Am Ende lebt der Erbe dann wieder in der Mietwohnung und die Immobilien konzentrieren sich auf immer weniger Superreiche
Selbst wenn die Erbin 25% Erbschaftssteuer zahlt, hat sie noch 75% über. Sie hat also mehr als ohne Erbe. Falls das nichts attraktiv ist, kann sie das Erbe immer noch ausschlagen, dann ist sie soweit wie vorher.
Können wir langsam mal die Mär, dass man durch Erben verarmt, ablegen?
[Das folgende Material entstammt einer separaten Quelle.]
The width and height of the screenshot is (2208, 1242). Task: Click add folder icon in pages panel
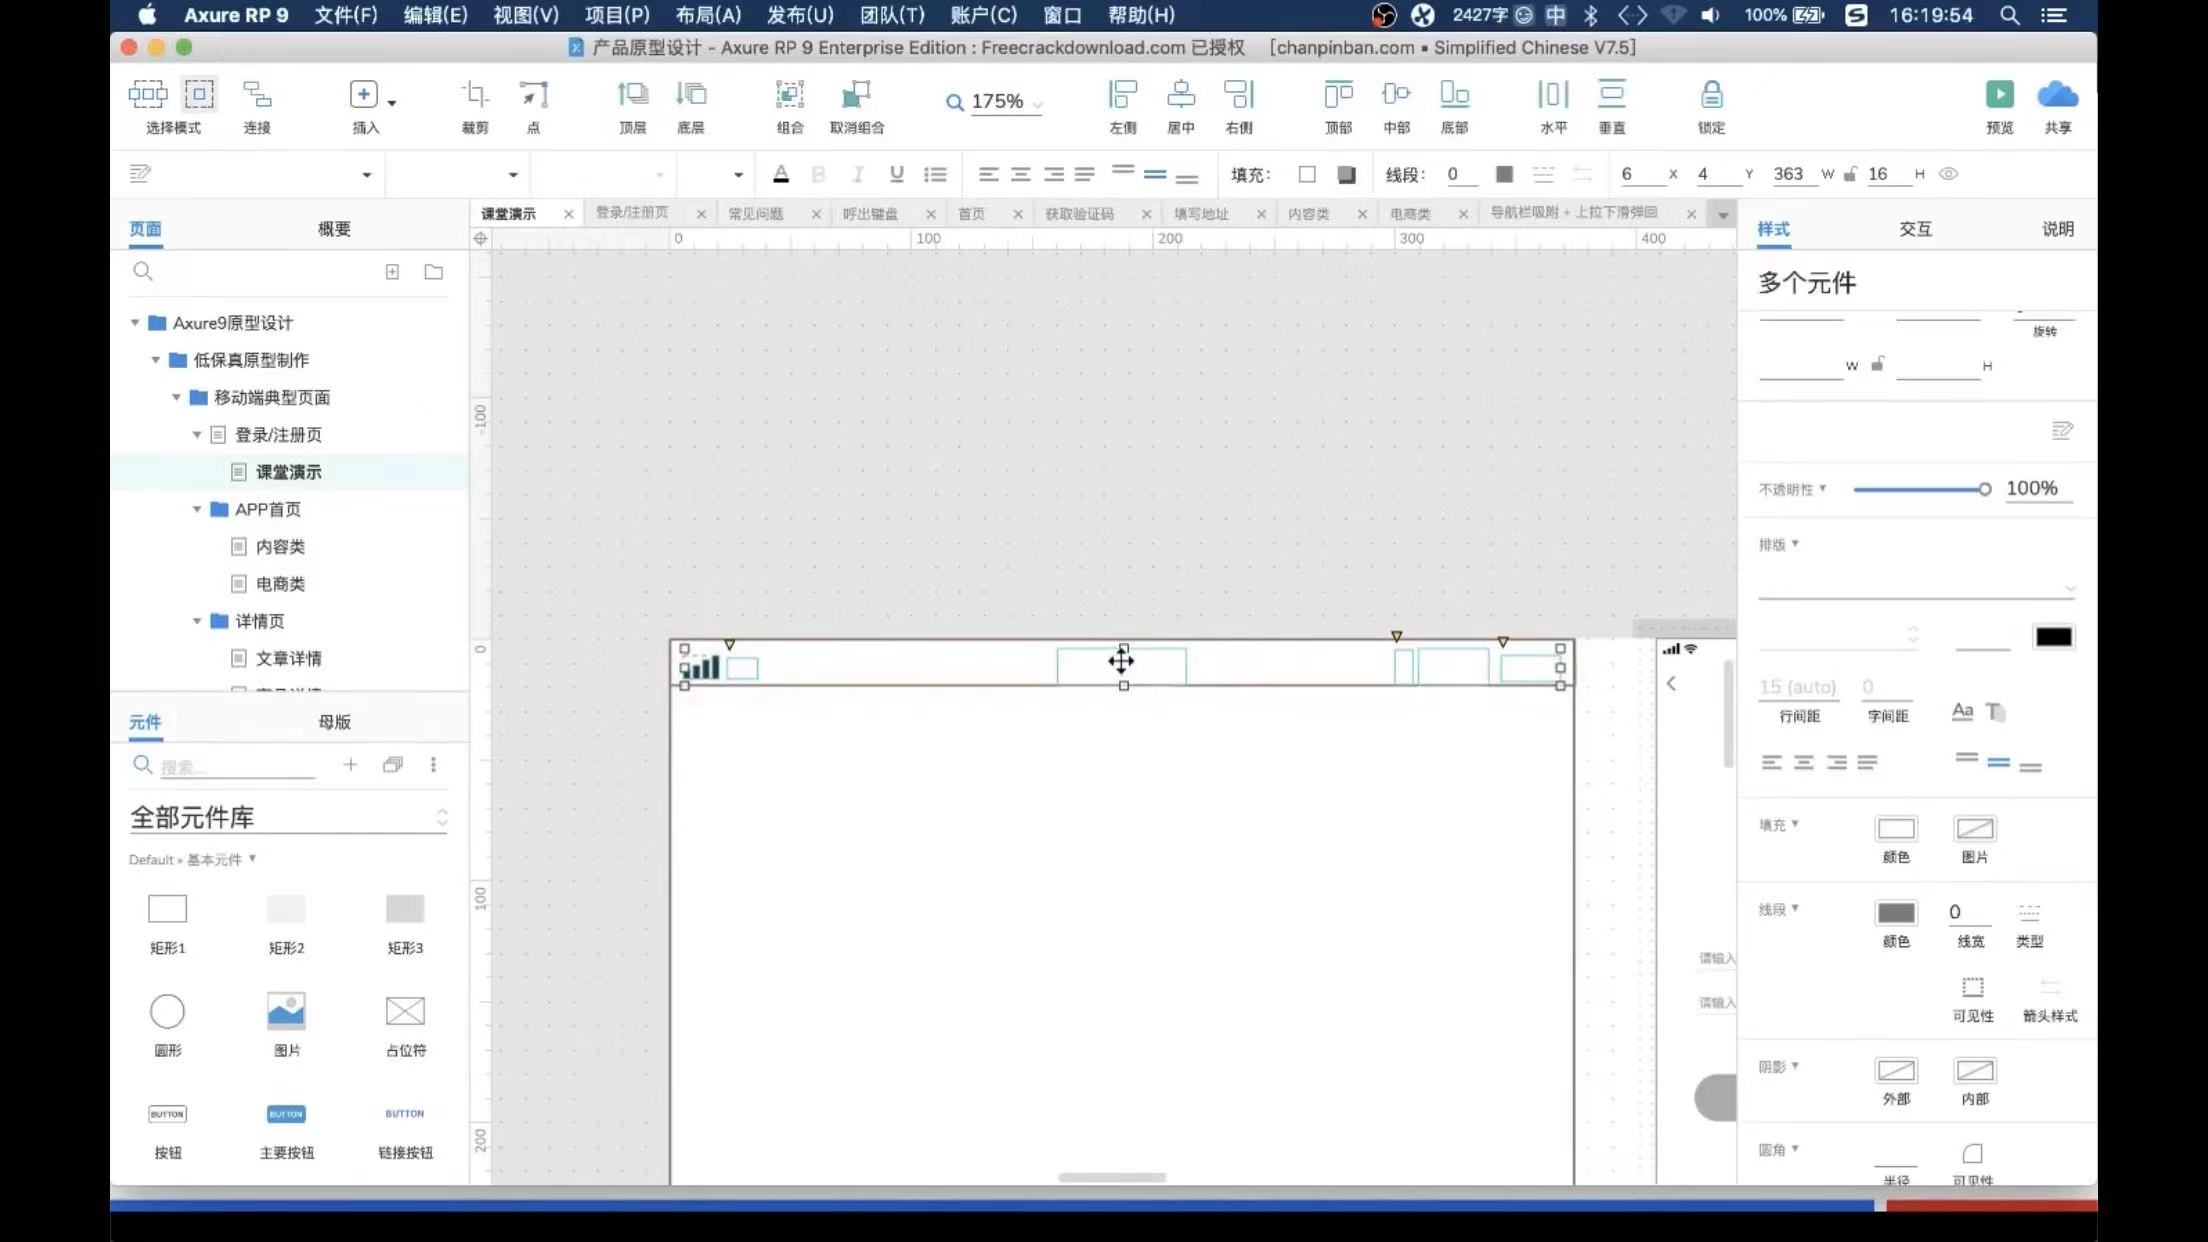[x=433, y=272]
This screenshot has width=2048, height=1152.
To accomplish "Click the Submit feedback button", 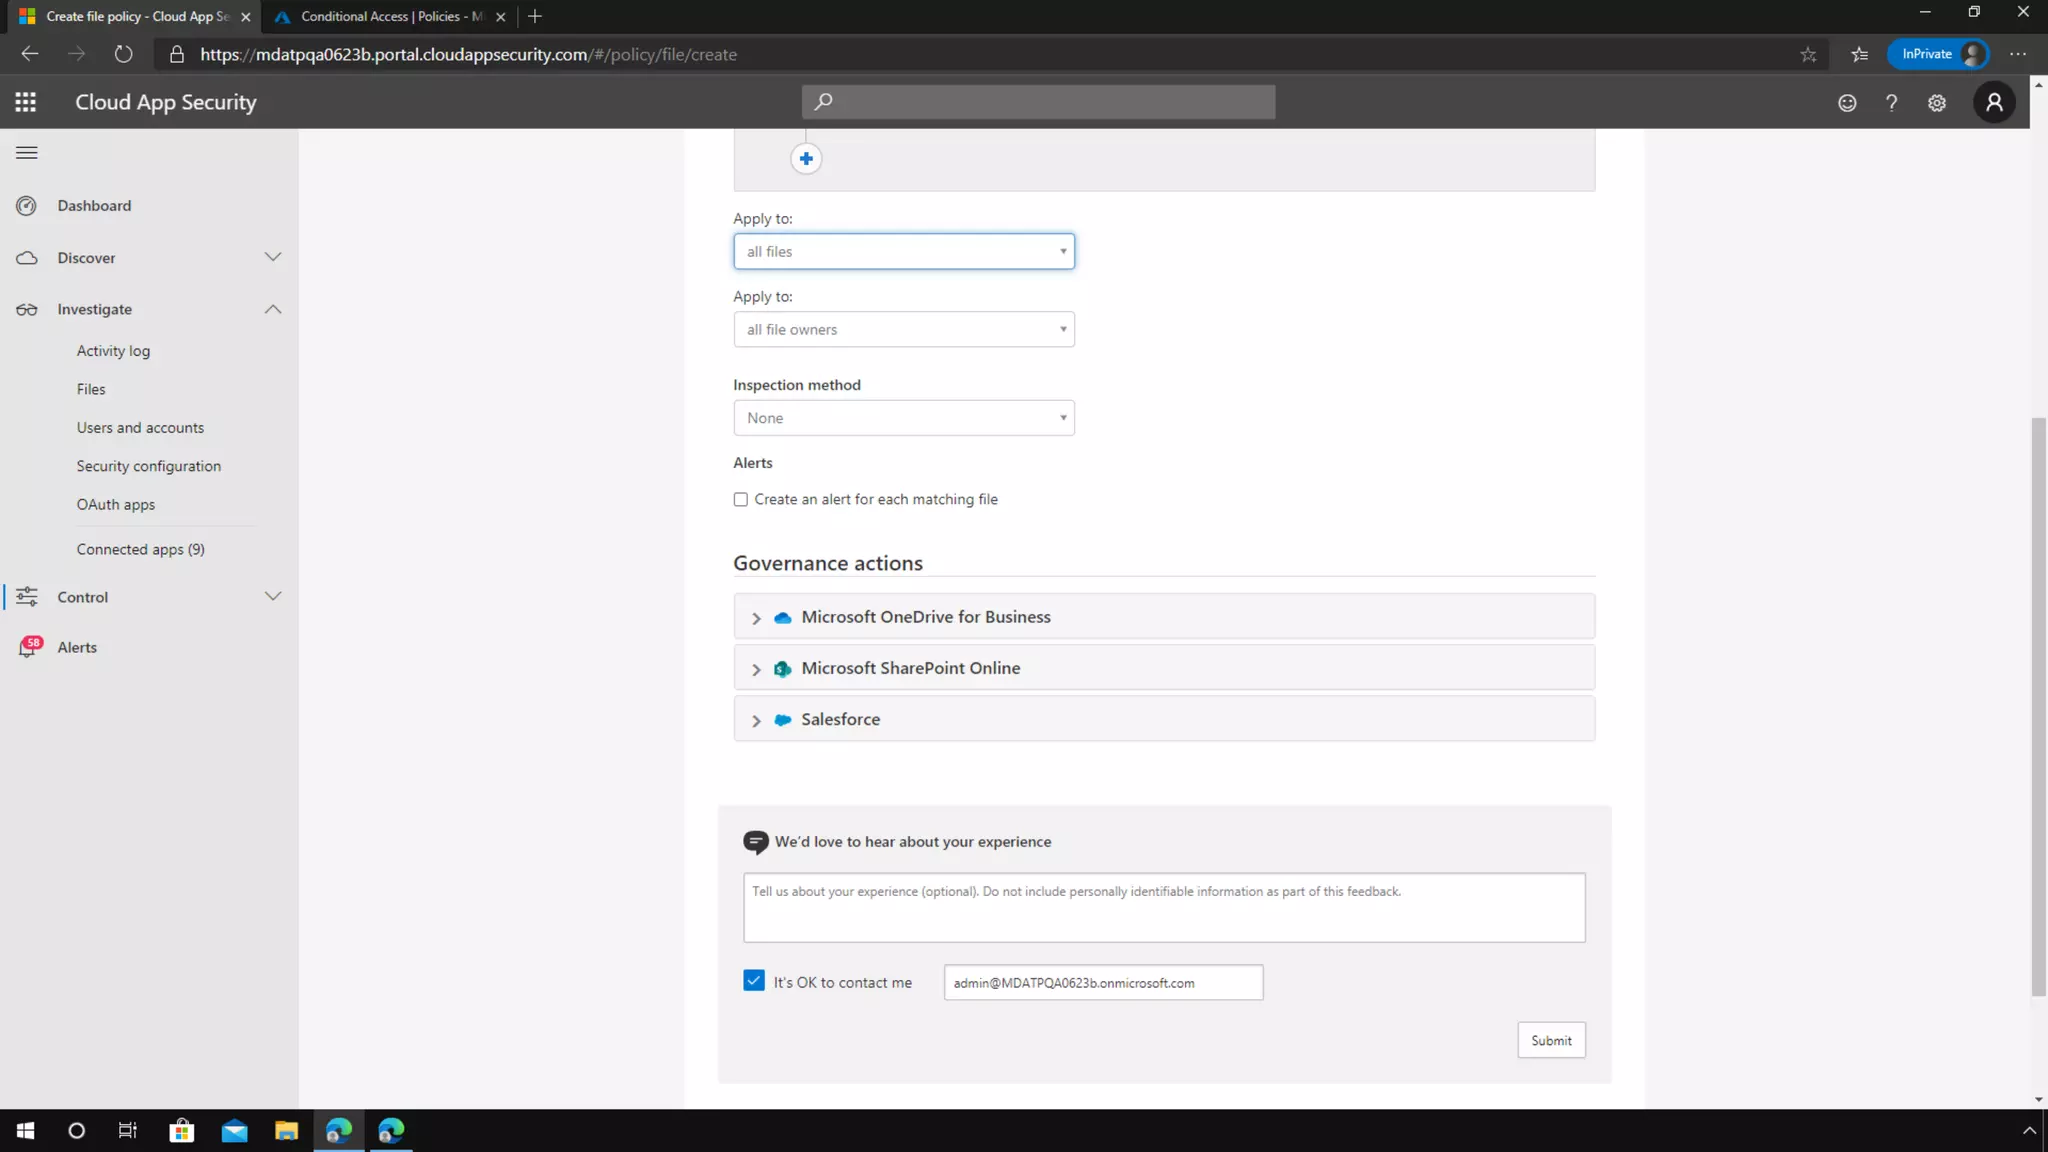I will click(x=1550, y=1040).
Die „Superreichen“, und insbesondere die, die ihren Reichtum ererbt haben, werden doch nicht reicher davon, dass andere Erbschaftssteuer zahlen. Sondern eben davon, dass sie selbst keine zahlen.
Am Ende lebt der Erbe dann wieder in der Mietwohnung
Wieder oder immer noch? Man kann das Erbe nach Steuern aber auch in eine Immobilie investieren. Was spricht denn da dagegen.
Ich hätte jedenfalls kein Problem damit, ein Haus im Wert von 700.000 einer Bank als Sicherheit anzubieten, um einen Kredit in Höhe von 95.000 aufzunehmen und damit die Steuer abzulösen. Das ist doch immer noch ein passabler Schnitt.
Die Immobilie, in der ich wohne, war übrigens deutlich günstiger. Es ist trotzdem keine Bruchbude und sogar an das öffentliche Straßennetz angebunden. Ist deutlich vor der Pensionierung abbezahlt. Da ist kein Cent Erbe reingeflossen, habe ich mir tatsächlich selbst erarbeitet.
Ich weiß nicht, was euer Problem ist, aber nochmal: wenn sich ein Erbe nicht lohnt, schlägt man es aus (habe ich auch schon getan). Wenn man es annimmt, macht man etwas draus und freut sich drüber.